Minimum qualifications:
- Bachelor's degree in Science, Technology, Engineering, Math, or equivalent practical experience.
- 7 years of experience in AI applications (e.g., deep learning, NLP, computer vision, or pattern recognition).
- Experience in statistical programming language (e.g., Python), applied machine learning techniques, and using OSS frameworks (e.g., TensorFlow, PyTorch).
- Experience delivering technical presentations and leading business value sessions.
Preferred qualifications:
- Master's degree in Computer Science, Engineering, or a related technical field.
- Experience designing and deploying with one or more from the following ML frameworks: TensorFlow, PyTorch, JAX, Spark ML, etc.
- Experience training and fine tuning models in large scale environments (e.g., image, language, recommendation) with accelerators.
- Experience with distributed training and optimizing performance versus costs.
- Experience with CI/CD solutions in the context of MLOps and LLMOps including automation with IaC (e.g., using terraform).

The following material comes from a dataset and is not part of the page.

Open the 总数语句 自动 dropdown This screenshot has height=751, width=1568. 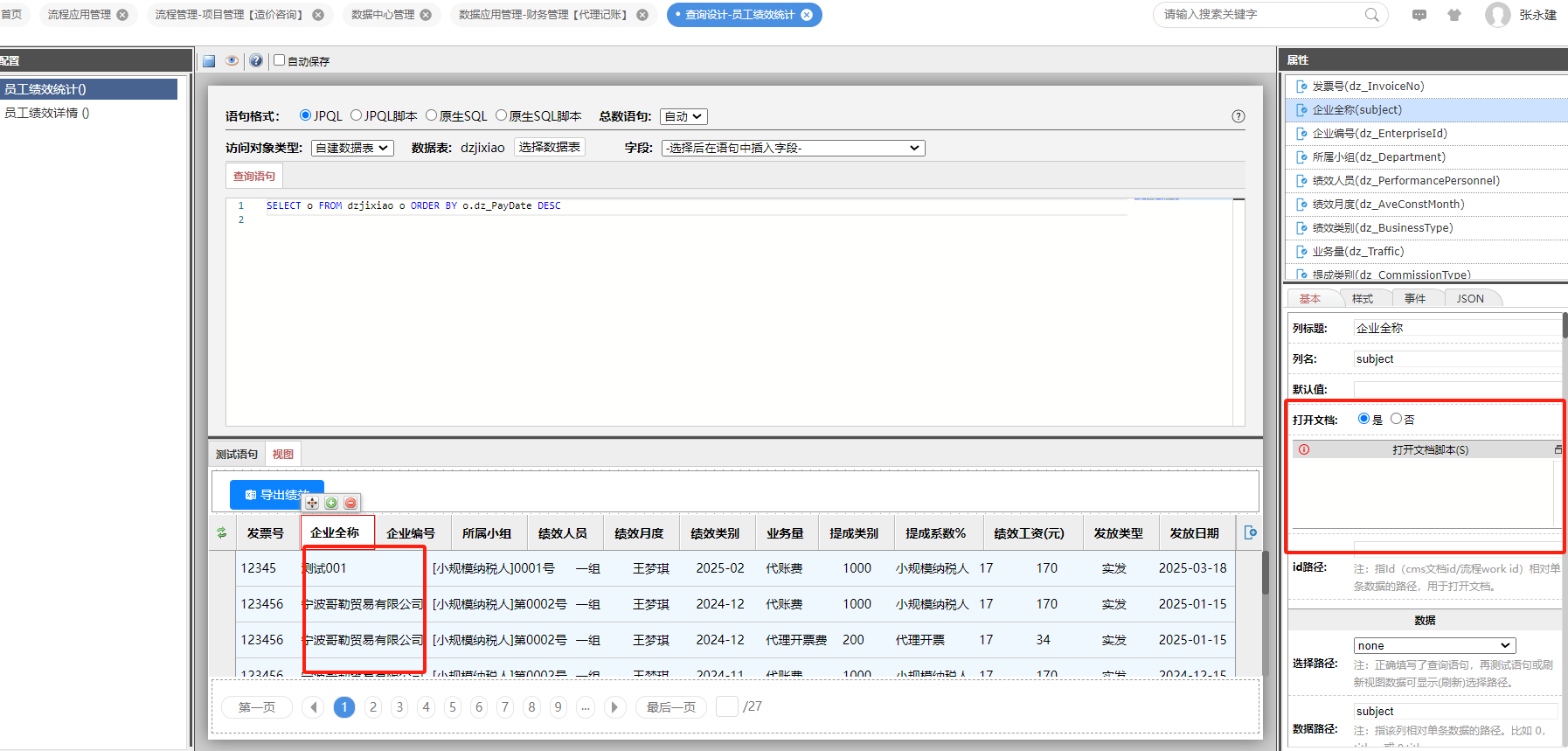pos(683,116)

- Experience in systems design with the ability to design and explain data pipelines, ML pipelines, and ML training and serving approaches.
About the job
As a Generative AI Field Solutions Developer, you will play a pivotal role in supporting our Google Cloud business organization. Your primary responsibility will be to construct rapid prototype Generative AI applications tailored to Google Cloud customers, catering to a diverse clientele ranging from early stage startups to prominent Fortune 500 companies.
You will leverage the Generative AI technologies to develop innovative solutions and validate their efficacy. You will be tasked with swiftly showcasing the latest Generative AI capabilities through direct collaboration with customers. You will be instrumental in materializing functional solutions on the Google Cloud platform. You will have close collaboration with our product team to eliminate obstacles and shape the future trajectory of our offerings.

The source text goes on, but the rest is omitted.